== YOUR INSTRUCTIONS ==
What you should output is the data below, unchanged in every character.

[Stored dataset items]

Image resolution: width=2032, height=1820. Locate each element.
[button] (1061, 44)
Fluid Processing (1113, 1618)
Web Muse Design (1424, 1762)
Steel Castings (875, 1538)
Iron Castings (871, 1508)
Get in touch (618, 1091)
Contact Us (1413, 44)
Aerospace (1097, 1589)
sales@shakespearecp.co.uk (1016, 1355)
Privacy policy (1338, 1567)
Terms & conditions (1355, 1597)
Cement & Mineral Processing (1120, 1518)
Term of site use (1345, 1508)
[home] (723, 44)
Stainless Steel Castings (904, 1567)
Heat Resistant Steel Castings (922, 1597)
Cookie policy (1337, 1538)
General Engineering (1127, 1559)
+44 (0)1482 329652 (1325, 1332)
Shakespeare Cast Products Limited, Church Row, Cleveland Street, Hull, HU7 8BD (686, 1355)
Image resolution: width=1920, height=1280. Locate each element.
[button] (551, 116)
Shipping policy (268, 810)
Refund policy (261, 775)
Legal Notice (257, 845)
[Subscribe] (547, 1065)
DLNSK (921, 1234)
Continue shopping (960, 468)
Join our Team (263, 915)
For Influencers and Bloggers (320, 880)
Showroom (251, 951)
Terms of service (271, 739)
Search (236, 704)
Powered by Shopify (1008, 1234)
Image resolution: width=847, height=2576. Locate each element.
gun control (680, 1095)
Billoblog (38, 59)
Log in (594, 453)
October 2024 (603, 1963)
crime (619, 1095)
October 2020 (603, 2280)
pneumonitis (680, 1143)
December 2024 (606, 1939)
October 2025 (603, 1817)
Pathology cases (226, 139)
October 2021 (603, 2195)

== SOLUTION TO THE EXERCISE ==
Image resolution: width=2032, height=1820. Locate each element.
[button] (1061, 44)
Fluid Processing (1113, 1618)
Web Muse Design (1424, 1762)
Steel Castings (875, 1538)
Iron Castings (871, 1508)
Get in touch (618, 1091)
Contact Us (1413, 44)
Aerospace (1097, 1589)
sales@shakespearecp.co.uk (1016, 1355)
Privacy policy (1338, 1567)
Terms & conditions (1355, 1597)
Cement & Mineral Processing (1120, 1518)
Term of site use (1345, 1508)
[home] (723, 44)
Stainless Steel Castings (904, 1567)
Heat Resistant Steel Castings (922, 1597)
Cookie policy (1337, 1538)
General Engineering (1127, 1559)
+44 (0)1482 329652 (1325, 1332)
Shakespeare Cast Products Limited, Church Row, Cleveland Street, Hull, HU7 8BD (686, 1355)
Image resolution: width=1920, height=1280. Locate each element.
[button] (551, 116)
Shipping policy (268, 810)
Refund policy (261, 775)
Legal Notice (257, 845)
[Subscribe] (547, 1065)
DLNSK (921, 1234)
Continue shopping (960, 468)
Join our Team (263, 915)
For Influencers and Bloggers (320, 880)
Showroom (251, 951)
Terms of service (271, 739)
Search (236, 704)
Powered by Shopify (1008, 1234)
Image resolution: width=847, height=2576. Locate each element.
gun control (680, 1095)
Billoblog (38, 59)
Log in (594, 453)
October 2024 (603, 1963)
crime (619, 1095)
October 2020 (603, 2280)
pneumonitis (680, 1143)
December 2024 (606, 1939)
October 2025 (603, 1817)
Pathology cases (226, 139)
October 2021 (603, 2195)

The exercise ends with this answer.